Bien que préservé dans l’ensemble, le village n’a pas été complètement épargné par les destructions matérielles. Le 15 août 1944, Simone Klein se souvient d’avoir été obligée de se réfugier chez des voisins, à cause d’un bombardement, alors qu’elle descendait à l’église. Les Américains se trouvaient alors sur la Moselle, à Pont-Saint-Vincent, les Allemands étaient retranchés au Fond de Renauvau avec des mortiers et ils échangeaient des tirs, dont certains ont touché le village. Simone Klein parle d’un obus tombé près de sa maison, qui n’a pas explosé. Marcel Mangeot atteste qu’un autre a endommagé la maison de sa grand-mère, au 27 rue de Nancy et qu’un troisième a fracassé un cerisier chez M Lhoste, aux actuels Castors.Les Allemands ayant dû finalement se replier, les Américains ont fait leur entrée dans le village. Andrée Douchet, interrogée par M Chevrier, lui a décrit l’arrivée d’un long convoi d’une vingtaine de camions de ravitaillement américains, tous surmontés d’une tourelle, escortés par des jeeps, qui venaient apparemment de la gare de Chaligny. Mais les principales destructions ont été postérieures à la libération du village.
Le 1er mars 1945, un camion chargé d’essence, dont les freins avaient lâché dans la descente de la route, est venu percuter la façade de la ferme Aubert, proche de l’église. Simone Klein nous a raconté comment Maxime Michel, passant près de là, avait entendu les appels au secours de la famille Barthélemy, qui habitait la maison ; il a fallu les sortir par une petite fenêtre donnant sur l’église.
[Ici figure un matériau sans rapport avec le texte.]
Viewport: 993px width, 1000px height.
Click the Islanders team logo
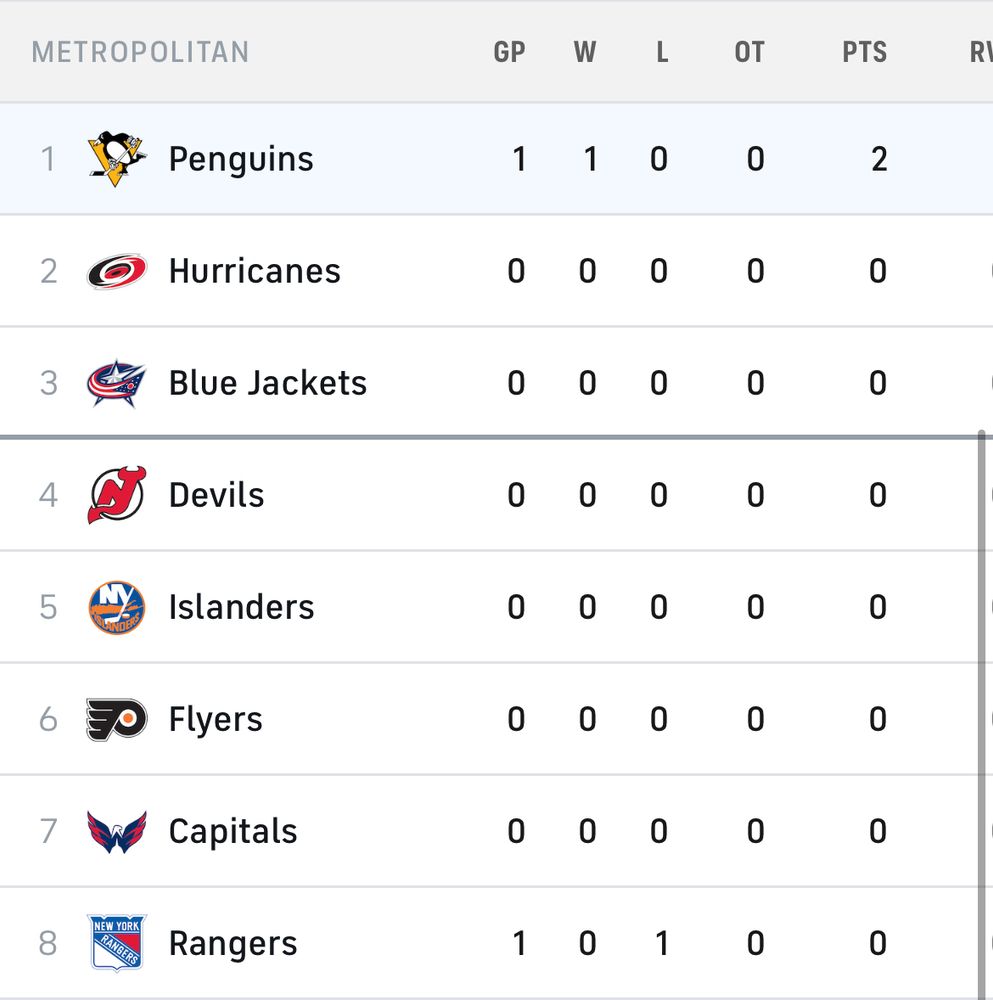point(117,607)
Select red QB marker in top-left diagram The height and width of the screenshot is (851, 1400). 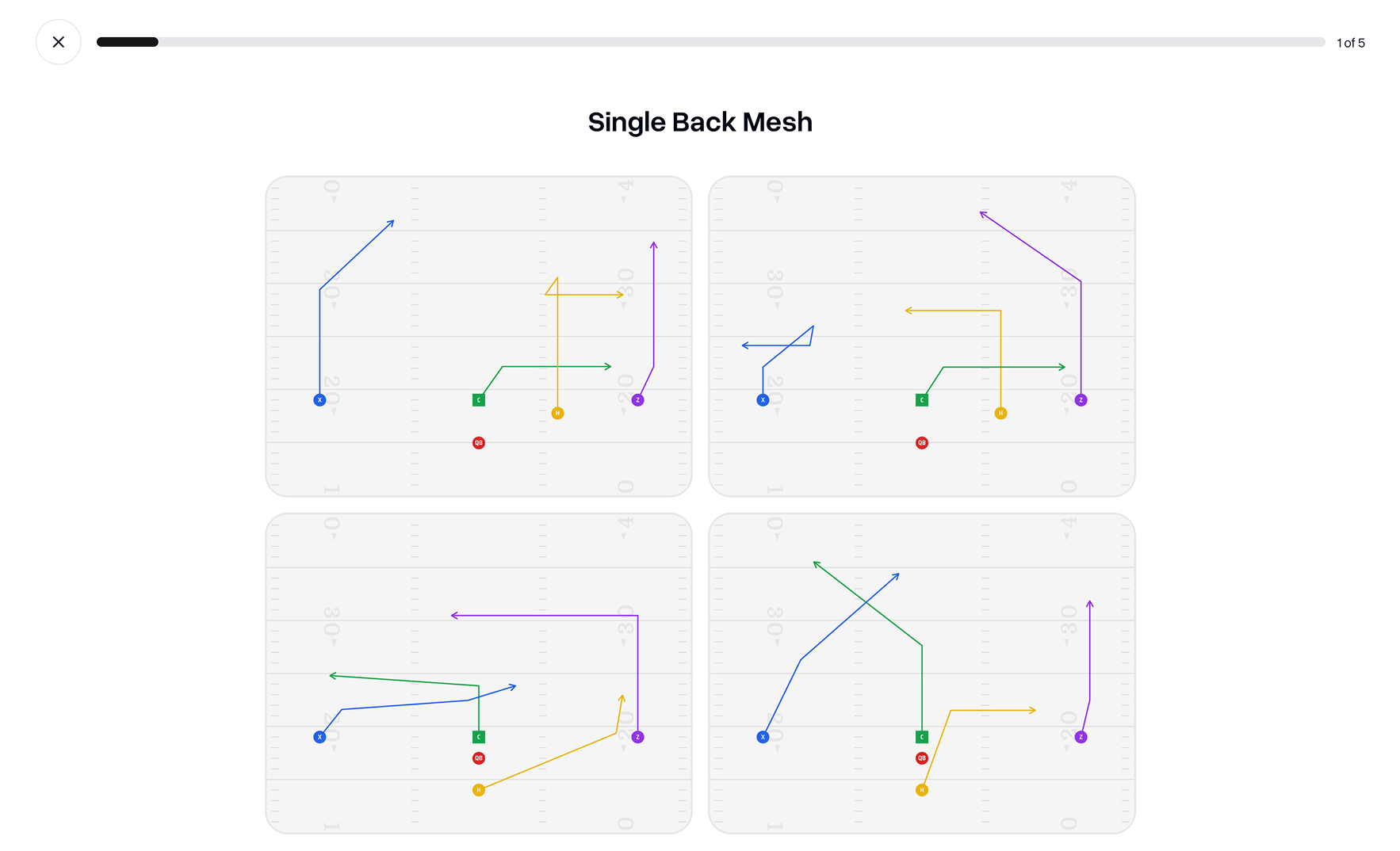[479, 443]
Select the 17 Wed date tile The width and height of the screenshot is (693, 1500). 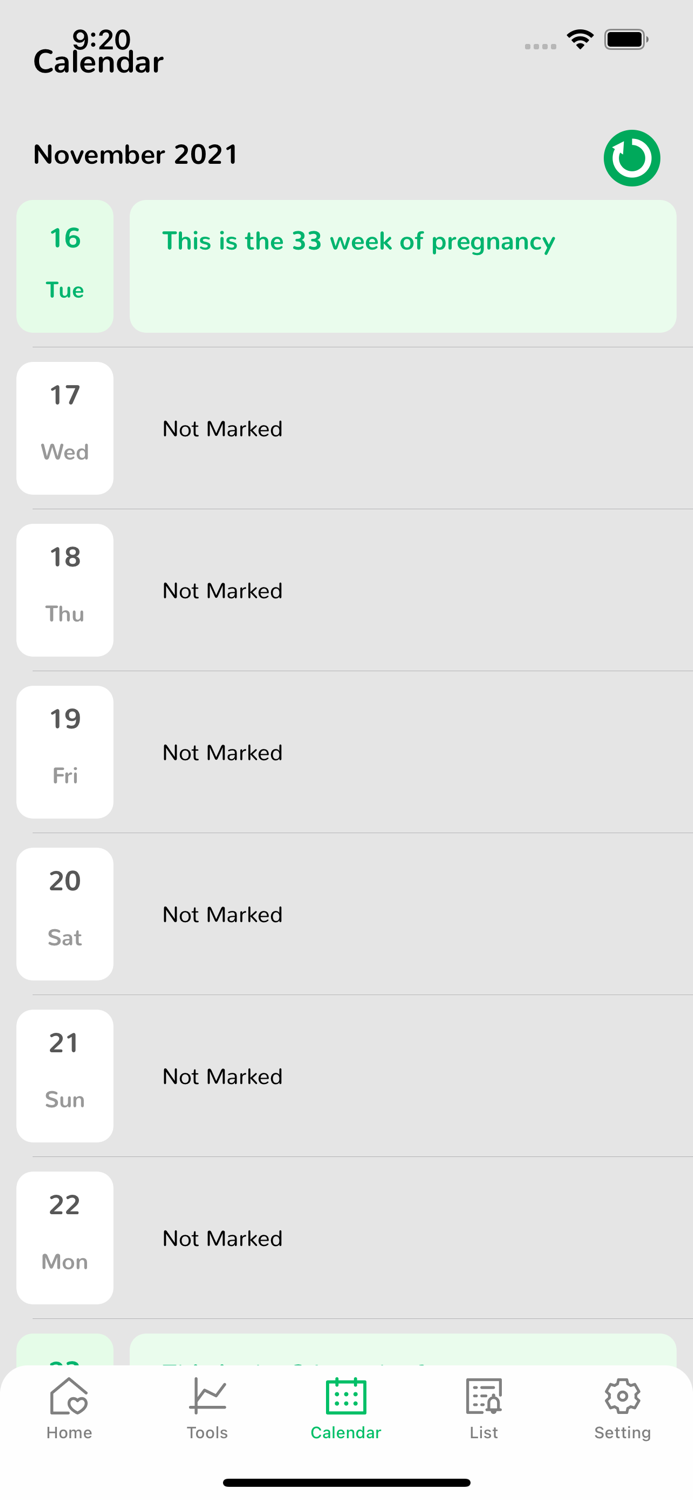pos(65,428)
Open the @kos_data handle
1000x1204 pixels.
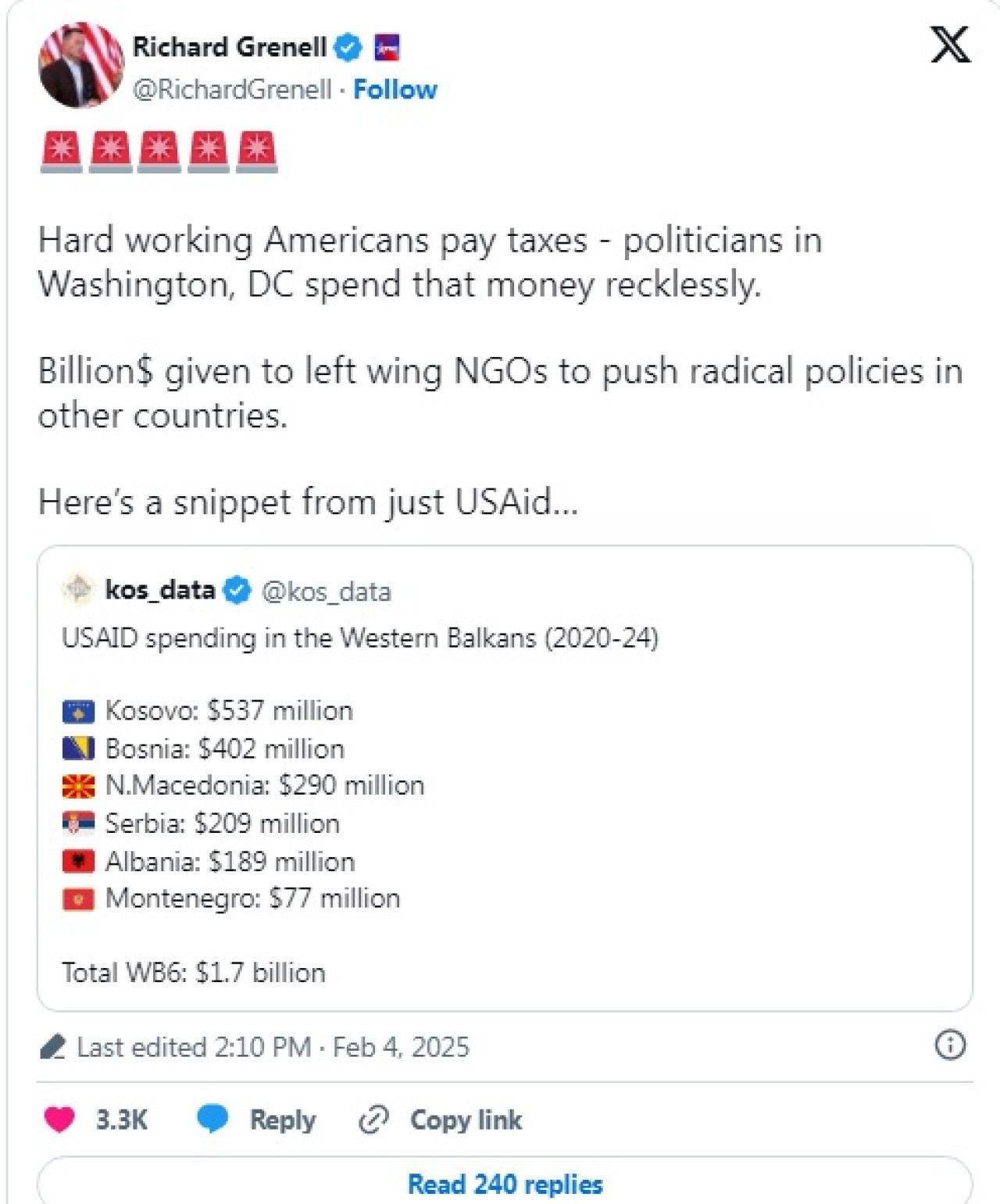pos(326,591)
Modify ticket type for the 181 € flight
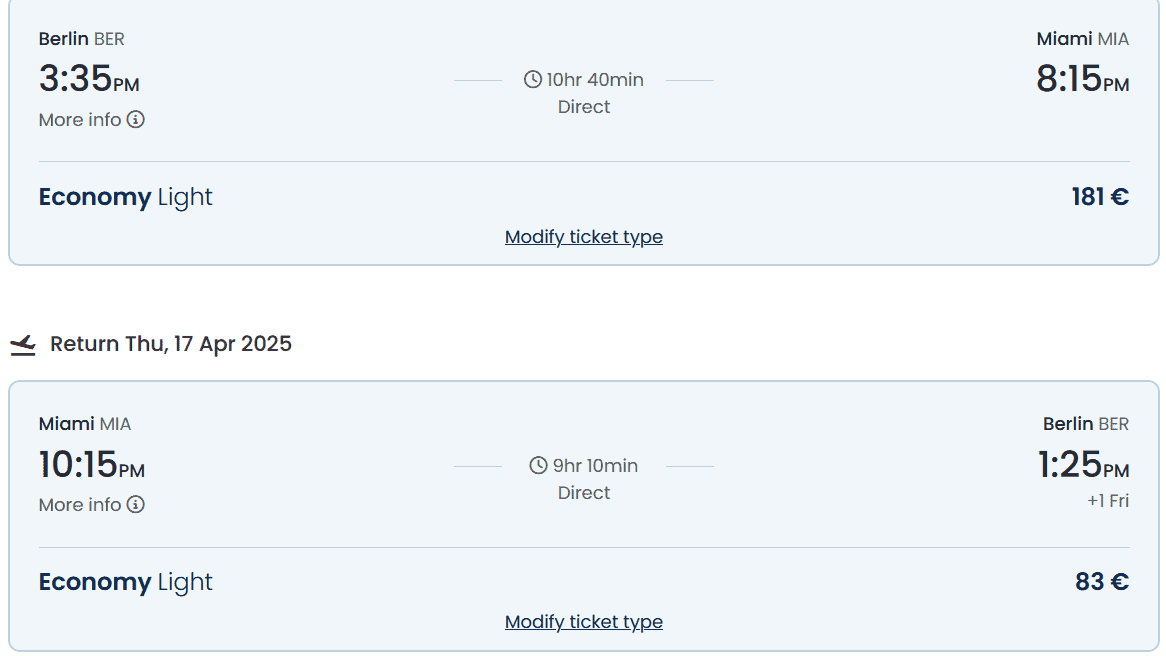1166x656 pixels. tap(584, 237)
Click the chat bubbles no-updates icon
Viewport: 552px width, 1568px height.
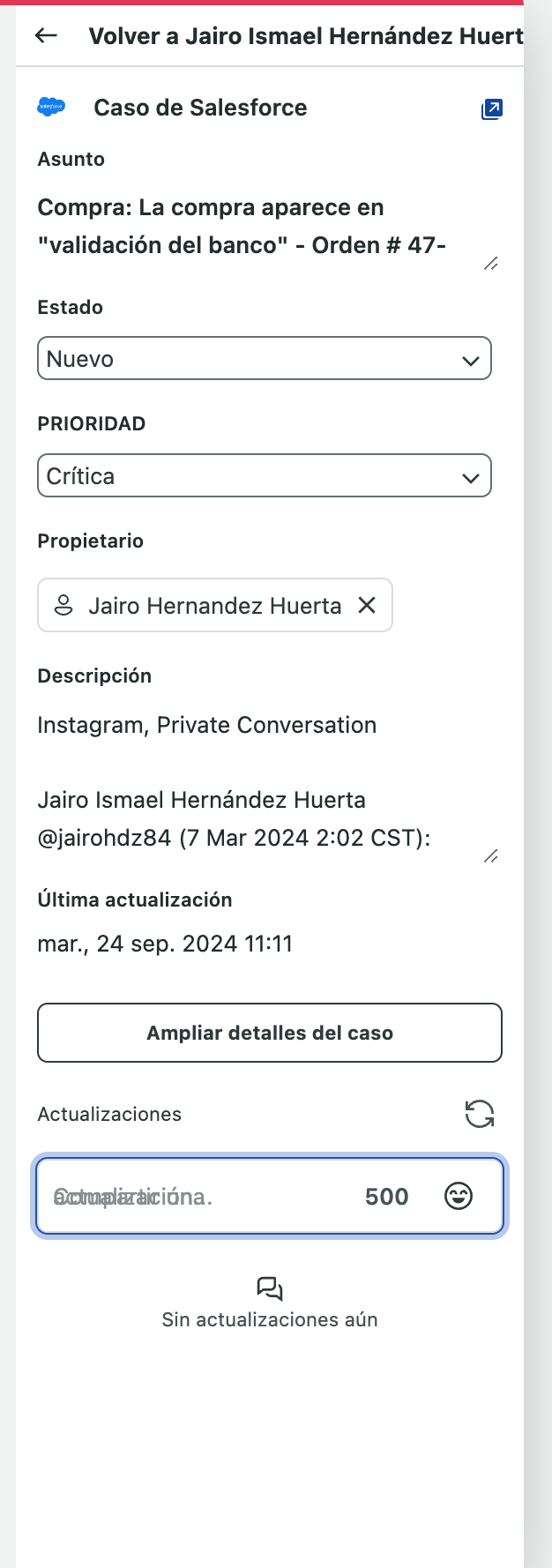click(270, 1288)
L’essence enflammée s’écoulant dans la rue a brûlé la façade de plusieurs maisons. Marcel Mangeot se souvient qu’elle avait aussi pénétré dans les égouts, dont les plaques explosaient l’une après l’autre, jusqu’à la Croix de Mission. Les façades des maisons ont été reconstruites, parfois à un nouvel alignement, mais la ferme ne l’a pas été, ce qui a permis d’agrandir la place de l’église.
Cette dernière est donc formée d’une partie de l’ancien cimetière, du passage étroit qui conduisait à la fontaine, de l’emplacement de la ferme brûlée et de l’emprise du bâtiment Friedrich, qui a été démoli plus récemment. Cet accident ne doit pas être confondu avec un autre, qui a fait heureusement moins de dégâts : un camion Dodge chargé de jerricans d’essence dont le chargement explosait dans la descente du chemin de Châtel.